• AndyAsh

La Teste de Buch and North.

The Cycle Tan finally fades...

La Teste de Buch to Hourtin 95 km

This day was a pleasure inasmuch as it was the first day in what seems like weeks that we weren’t wet all day. Apart from a lunchtime shower that we sat out in a bus shelter, we were gloriously dry…cold, but DRY!!!

We set off after watching a lot of news of the Gilets Jaunes on TV. There had been a good deal of damage done, and we had been lucky to avoid nearby trouble spots. The nearest we got was when we passed some Gilets Jaunes protesters, and had received a cheery bonjour on the way past. As we cruised through, a big homemade sign was urging their compatriots to wake up and organise.

I spent a wee while pondering how an movement without leaders would go about organising. I guess there are so many people in the world who have simply had enough of the status quo, and want to see change, that the detail comes later. I've got to say – its very difficult not to have sympathy, as the rich keep getting richer, and the poor keep getting poorer, and our lovely planet is being trashed for profit…none of which we see.

Luckily, I had hours to ponder this as we cruised through beautiful pine forests and beautiful wee villages.

The Cycle path

We had been told not to arrive early at our billet for the night, The Hotel du Pins, so it was dark when we arrived. It was a lovely home from home for the night, run by nice people, in a great location.

…and we were dry!!!

Hourtin to Royan 56 km

This was another great day’s cycling. It was dry all day, and we actually cast a shadow at times. At lunchtime, the clouds broke a little and we even saw a bit of blue sky. We took quiet back roads from Hourtin to Verdun sur Mer, where the ferry sails to Royan. The ferry stood to take a chunk out of the day, so not as much cycling as we'd like.

This is great cycling country, and we were wondering how crowded it must get in summer. It is a bit of a cyclist’s paradise really, and we were enjoying our day enormously.

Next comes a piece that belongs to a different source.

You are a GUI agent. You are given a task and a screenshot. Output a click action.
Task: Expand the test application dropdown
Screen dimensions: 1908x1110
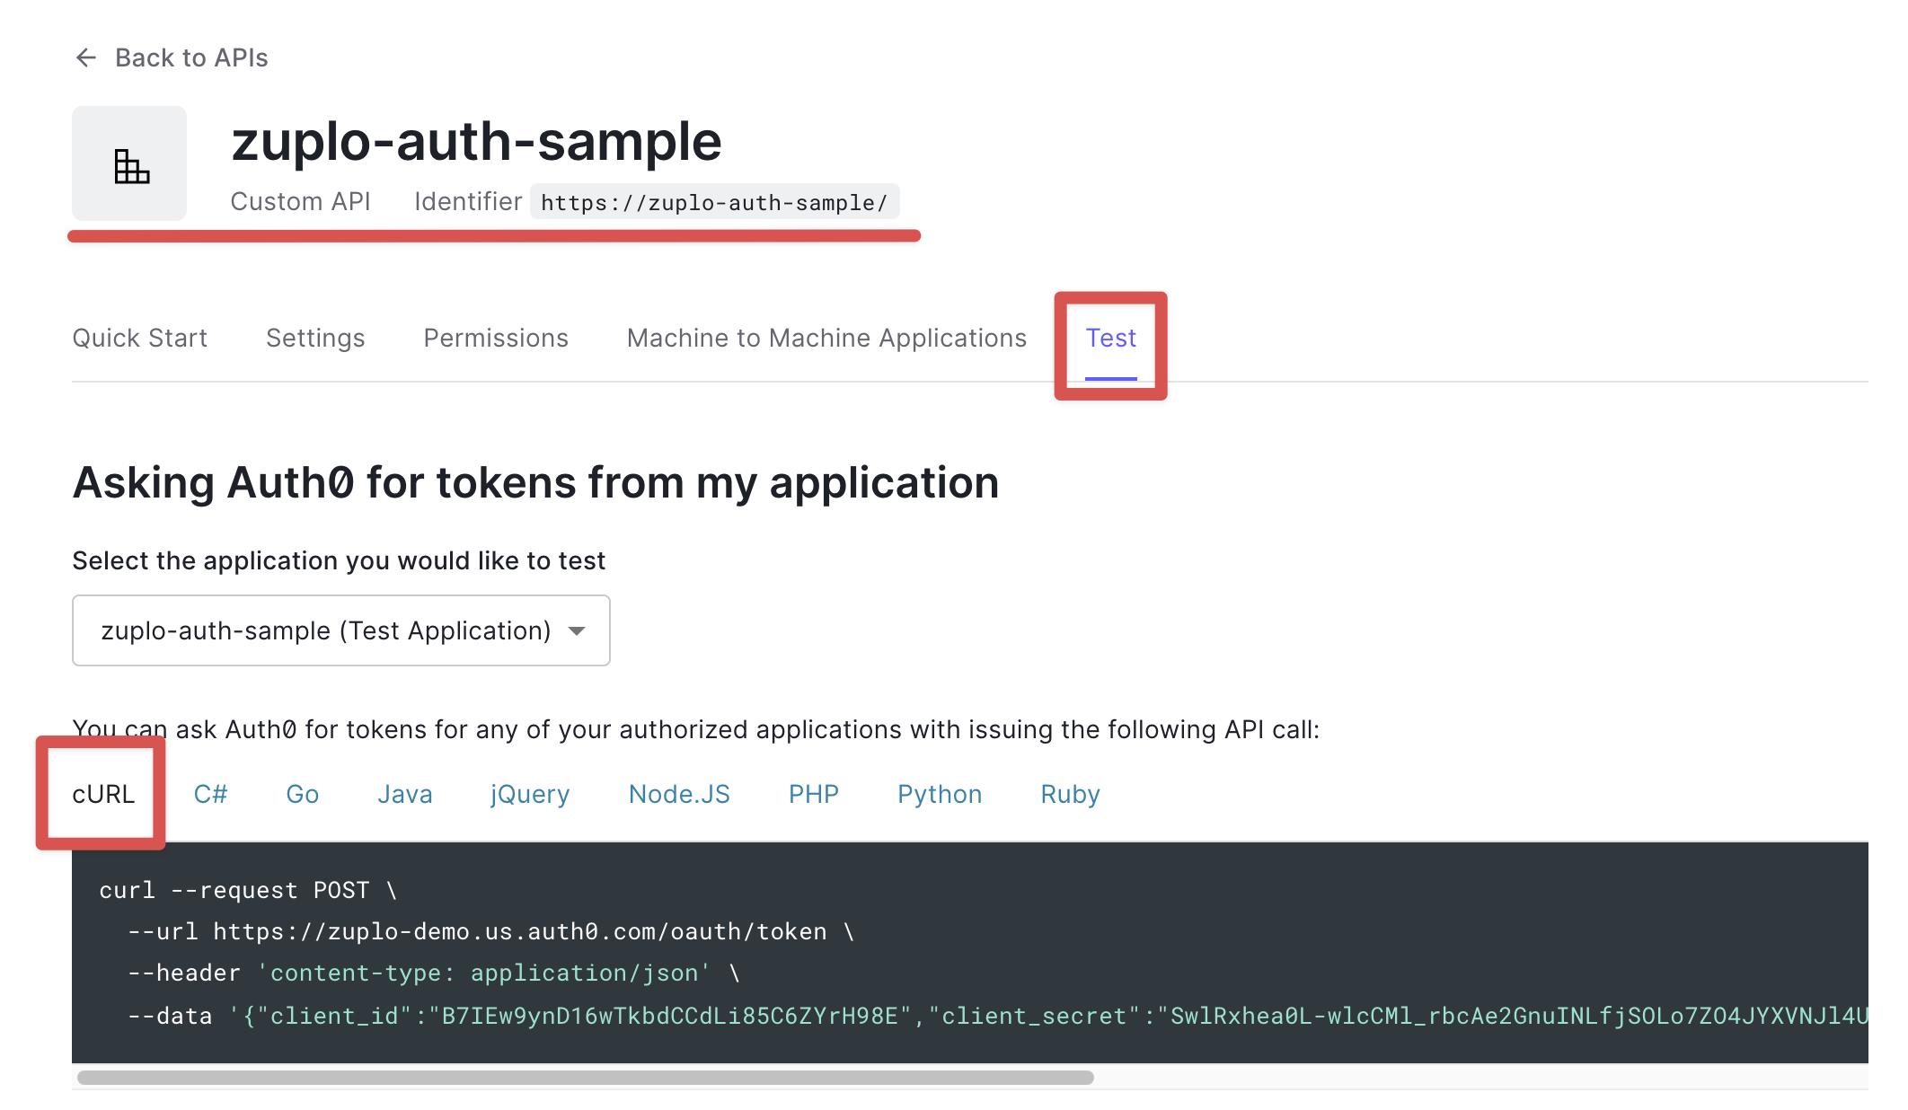[325, 630]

We passed some French cyclists who were on a tour around the Tour De France route (yeah, in winter!). They had just got back from two and a half years cycling America, from top to bottom (or North to South if you're that way inclined). We chatted for a bit, and they took our phone number and promised to try to get us some lodgings further north. You meet some of the nicest people on a bike!

We arrived at the ferry in good time to find the cafes we were depending on for lunch all shut. We dined in style on bananas, and pretended we were full up.

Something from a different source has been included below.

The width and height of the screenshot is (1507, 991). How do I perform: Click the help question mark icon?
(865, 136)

With our bellies scraping on our backbones, we jumped on the ferry, which docked in Royan just in time to stop the slippery slide into hypothermia that sitting on the passenger deck nearly brought on.

A quick dash through Royan brought us to our bed for the night, and we spent the rest of the afternoon checking out closed shops and restaurants. By the time we found a café open we ate and then went straight to the supermarket to buy more food.

Second dinner anyone?

Royan to La Rochelle 96 km

Today was our third straight day without rain; and quite possibly our last, if the weather forecast is to be believed.

We left Royan this morning on a crisp, cold, sunny morning. The classic winter morning we would all have, every morning in winter, given the choice. The frost was melting as soon as the sun touched it, and by 10 o’clock. It was if there had never been a frost at all.

Rochefort...who owns all these boats?

Every pedal stroke was a pleasure this morning as we pushed strongly towards Rochefort. We lunched on a park bench on the roadside in yet another twee, picture postcard limestone village before setting off to La Rochelle.

We picked up the Eurovelo 1 again early afternoon and it started off on quiet traffic free roads, promising much. After about 20 km or so, it turned into an exercise in managing frustration, as we shared the path with hundreds of pensioners, too blind to see the huge cycle path markings, and too deaf to hear our bells trying to warn them of our approach. The ones that did hear the bells, would turn round just as you were passing them, with reaction times so slow, that they would have to be filmed in time lapse to be seen with the human eye.

Slowed down to walking pace, it was almost impossible to keep the bikes upright. We abandoned the route in the interests of finding our bed for the night while it was still night.

Still there wasn't much that could spoil such a classic day’s cycle touring and the kilometres piled up. I don't think we could have had an easier 95 km than today.

Heading up the coast tomorrow…rain forecast!